3.5. GFP Modulated Gut Microbiota Metabolism
GFP intervention altered metabolites associated with gut microbiota (Figure 5A). The validation of the PLS-DA model indicated that the value of R2 exceeded that of Q2, indicating good model fit and strong predictability, making it suitable for subsequent data analysis (Figure 5B). The Venn diagram shows 201 identical differential metabolites between CON vs. MOD groups and MOD vs. GFP groups (Figure 5C). As shown in Figure 5D,E, compared with the CON group, the MOD group exhibited a decrease in 190 metabolites and an increase in 262 metabolites. Furthermore, GFP-H treatment modulated 383 metabolites, with 249 being upregulated and 134 downregulated. These metabolites were primarily organic acids and derivatives, lipid and lipid-like molecules, and organic heterocyclic compounds (Figure S3). Pathway analysis identified three significantly affected pathways: vitamin B6 metabolism, glycine, serine, and threonine metabolism, arginine and proline metabolism (Figure 5F). To explore specific metabolites in detail, the levels of key metabolites in the three pathways were analyzed (Figure 5G). Notably, GFP-H increased pyridoxal (vitamin B6 metabolite) (Figure 5H) and modulated several amino acid-related metabolites, including betaine, choline, L-threonine, sarcosine, octopine, and N2-succinyl-L-ornithine.

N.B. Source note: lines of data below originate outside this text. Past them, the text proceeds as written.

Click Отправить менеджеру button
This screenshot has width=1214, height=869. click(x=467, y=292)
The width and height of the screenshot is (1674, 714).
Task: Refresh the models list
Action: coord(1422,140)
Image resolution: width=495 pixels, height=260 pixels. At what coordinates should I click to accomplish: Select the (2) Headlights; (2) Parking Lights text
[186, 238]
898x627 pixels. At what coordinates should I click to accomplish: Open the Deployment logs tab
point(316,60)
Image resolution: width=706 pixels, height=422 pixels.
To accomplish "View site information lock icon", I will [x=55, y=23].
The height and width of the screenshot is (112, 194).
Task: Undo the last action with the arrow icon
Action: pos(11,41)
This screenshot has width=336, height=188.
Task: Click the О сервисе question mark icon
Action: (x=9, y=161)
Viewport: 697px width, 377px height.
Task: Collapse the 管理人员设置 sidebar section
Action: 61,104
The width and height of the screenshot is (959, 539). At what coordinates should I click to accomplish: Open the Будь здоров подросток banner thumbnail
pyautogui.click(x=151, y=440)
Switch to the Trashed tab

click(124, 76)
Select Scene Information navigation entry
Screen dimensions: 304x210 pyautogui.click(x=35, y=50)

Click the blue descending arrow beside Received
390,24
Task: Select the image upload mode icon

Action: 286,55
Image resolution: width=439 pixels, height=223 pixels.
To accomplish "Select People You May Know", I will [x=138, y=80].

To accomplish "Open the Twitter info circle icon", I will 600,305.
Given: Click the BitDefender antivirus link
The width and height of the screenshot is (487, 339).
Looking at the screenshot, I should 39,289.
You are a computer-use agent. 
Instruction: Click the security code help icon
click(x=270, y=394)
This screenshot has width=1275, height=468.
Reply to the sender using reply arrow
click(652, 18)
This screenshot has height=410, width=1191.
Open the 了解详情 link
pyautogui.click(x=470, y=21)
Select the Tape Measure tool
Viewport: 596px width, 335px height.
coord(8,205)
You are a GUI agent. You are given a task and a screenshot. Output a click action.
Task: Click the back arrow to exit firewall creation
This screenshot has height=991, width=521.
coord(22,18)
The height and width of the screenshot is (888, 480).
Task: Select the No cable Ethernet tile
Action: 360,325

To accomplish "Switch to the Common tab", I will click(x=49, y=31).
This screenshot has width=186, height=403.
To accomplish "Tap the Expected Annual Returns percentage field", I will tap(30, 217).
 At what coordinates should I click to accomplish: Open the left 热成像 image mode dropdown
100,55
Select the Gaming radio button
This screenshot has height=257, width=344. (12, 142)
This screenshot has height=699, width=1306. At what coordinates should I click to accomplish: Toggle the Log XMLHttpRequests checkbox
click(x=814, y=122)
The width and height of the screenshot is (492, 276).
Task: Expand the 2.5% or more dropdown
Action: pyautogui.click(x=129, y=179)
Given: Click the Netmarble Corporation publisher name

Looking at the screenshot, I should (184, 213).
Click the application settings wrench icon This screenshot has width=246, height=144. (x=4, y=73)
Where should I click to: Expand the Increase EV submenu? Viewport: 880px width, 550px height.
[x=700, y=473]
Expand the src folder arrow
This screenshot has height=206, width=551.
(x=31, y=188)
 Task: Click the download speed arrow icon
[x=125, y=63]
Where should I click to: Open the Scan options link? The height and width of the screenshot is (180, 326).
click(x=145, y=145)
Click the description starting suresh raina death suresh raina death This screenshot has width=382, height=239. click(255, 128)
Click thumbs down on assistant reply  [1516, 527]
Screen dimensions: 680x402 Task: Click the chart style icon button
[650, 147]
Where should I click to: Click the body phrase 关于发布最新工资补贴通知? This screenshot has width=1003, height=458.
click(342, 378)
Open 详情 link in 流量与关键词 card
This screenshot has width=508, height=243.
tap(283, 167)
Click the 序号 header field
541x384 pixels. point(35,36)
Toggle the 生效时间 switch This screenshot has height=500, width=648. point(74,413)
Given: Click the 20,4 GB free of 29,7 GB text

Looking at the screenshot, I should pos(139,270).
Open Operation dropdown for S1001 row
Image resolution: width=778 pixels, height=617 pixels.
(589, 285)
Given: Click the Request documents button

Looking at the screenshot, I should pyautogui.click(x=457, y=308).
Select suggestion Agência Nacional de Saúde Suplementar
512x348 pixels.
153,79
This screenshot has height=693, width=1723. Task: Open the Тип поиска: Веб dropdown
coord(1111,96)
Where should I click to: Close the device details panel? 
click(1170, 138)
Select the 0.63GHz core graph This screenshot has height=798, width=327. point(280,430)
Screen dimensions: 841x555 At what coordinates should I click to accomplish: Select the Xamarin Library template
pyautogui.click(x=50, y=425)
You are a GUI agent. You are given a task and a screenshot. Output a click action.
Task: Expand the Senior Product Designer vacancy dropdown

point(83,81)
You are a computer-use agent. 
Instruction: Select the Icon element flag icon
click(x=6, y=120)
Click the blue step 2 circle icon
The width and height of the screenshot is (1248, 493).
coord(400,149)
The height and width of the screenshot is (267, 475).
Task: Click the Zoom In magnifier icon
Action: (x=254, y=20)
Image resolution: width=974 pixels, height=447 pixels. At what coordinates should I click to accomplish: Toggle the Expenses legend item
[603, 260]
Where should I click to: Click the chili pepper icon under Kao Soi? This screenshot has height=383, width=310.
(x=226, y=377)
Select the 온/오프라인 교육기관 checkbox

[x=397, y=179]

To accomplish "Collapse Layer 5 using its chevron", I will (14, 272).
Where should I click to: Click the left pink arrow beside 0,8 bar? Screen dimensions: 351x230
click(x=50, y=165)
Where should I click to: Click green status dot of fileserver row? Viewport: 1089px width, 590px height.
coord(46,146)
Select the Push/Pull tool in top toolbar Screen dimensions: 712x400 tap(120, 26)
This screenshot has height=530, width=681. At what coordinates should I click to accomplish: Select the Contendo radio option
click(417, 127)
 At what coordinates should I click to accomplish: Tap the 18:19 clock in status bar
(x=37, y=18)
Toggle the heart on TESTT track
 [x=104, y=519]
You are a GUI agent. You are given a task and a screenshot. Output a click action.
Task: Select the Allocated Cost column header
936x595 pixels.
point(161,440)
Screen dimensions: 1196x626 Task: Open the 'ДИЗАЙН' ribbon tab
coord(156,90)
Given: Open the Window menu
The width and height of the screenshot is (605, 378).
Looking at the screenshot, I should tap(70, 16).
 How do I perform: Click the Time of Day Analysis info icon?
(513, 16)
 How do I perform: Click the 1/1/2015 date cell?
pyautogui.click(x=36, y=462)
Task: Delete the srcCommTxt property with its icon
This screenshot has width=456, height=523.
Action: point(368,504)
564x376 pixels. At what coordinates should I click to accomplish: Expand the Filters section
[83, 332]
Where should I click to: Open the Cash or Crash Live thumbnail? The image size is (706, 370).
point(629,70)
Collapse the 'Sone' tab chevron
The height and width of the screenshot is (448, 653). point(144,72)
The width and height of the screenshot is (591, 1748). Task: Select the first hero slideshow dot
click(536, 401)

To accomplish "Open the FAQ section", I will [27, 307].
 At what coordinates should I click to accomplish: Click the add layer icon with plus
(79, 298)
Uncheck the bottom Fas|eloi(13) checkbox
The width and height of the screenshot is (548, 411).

3.6. GFP Increased the Production of SCFAs
CTX reduced SCFA levels, including acetic, propionic, isobutyric, and butyric acids. GFP-H significantly restored these SCFAs (Figure 5I–L), suggesting enhanced microbial fermentation activity.
3.7. Correlation Analysis
Spearman correlation analysis revealed that choline, L-threonine, and sarcosine were positively associated with Escherichia_Shigella, whereas pyridoxal, octopine, SCFAs, and N2-succinyl-L-ornithine correlated positively with beneficial taxa such as unclassified_Muribaculaceae, Anaerofustis, and Christensenellaceae (Figure 6A). Additionally, Escherichia_Shigella abundance was positively correlated with serum DAO and LPS levels, indicating a role in promoting intestinal permeability and inflammation. Conversely, unclassified_Muribaculaceae and Anaerofustis correlated positively with anti-inflammatory cytokine and barrier-associated markers, suggesting a role in immune homeostasis (Figure 6B). Collectively, these results indicate that GFP modulates gut microbiota composition and metabolism, enhancing beneficial bacteria and their metabolites, which in turn contribute to improved immune function and intestinal barrier integrity in CTX-treated mice.
4. Discussion
CTX is a commonly used alkylating chemotherapeutic agent, but its therapeutic effects come with side effects such as systemic immunosuppression and intestinal barrier damage [23,24]. Previous research has demonstrated that polysaccharides can effectively regulate the immune barrier and repair the CTX-induced intestinal injury [25]. Astragalus polysaccharides enhance the intestinal barrier by modulating the structure of the gut microbiota and increasing the abundance of SCFA-producing microbiota in mice with colitis to increase SCFA levels [26]. Cordyceps polysaccharides ameliorate CTX-induced intestinal mucosal immunosuppression and gut dysbiosis in mice [23]. According to established literature, dietary polysaccharides are utilized by gut microbiota through fermentation and metabolic processes, yielding bioactive SCFAs and other metabolic byproducts. These derivatives contribute significantly to the preservation of host immune homeostasis by regulating microbial community structure and reinforcing intestinal barrier integrity [27]. However, the constitutive relationship between polysaccharides and intestinal microbiota and metabolism, along with their protective mechanisms against chemotherapy-induced intestinal injury, remains incompletely elucidated. Therefore, the current research was designed to explore the therapeutic potential of GFP and elucidate its associated molecular mechanisms.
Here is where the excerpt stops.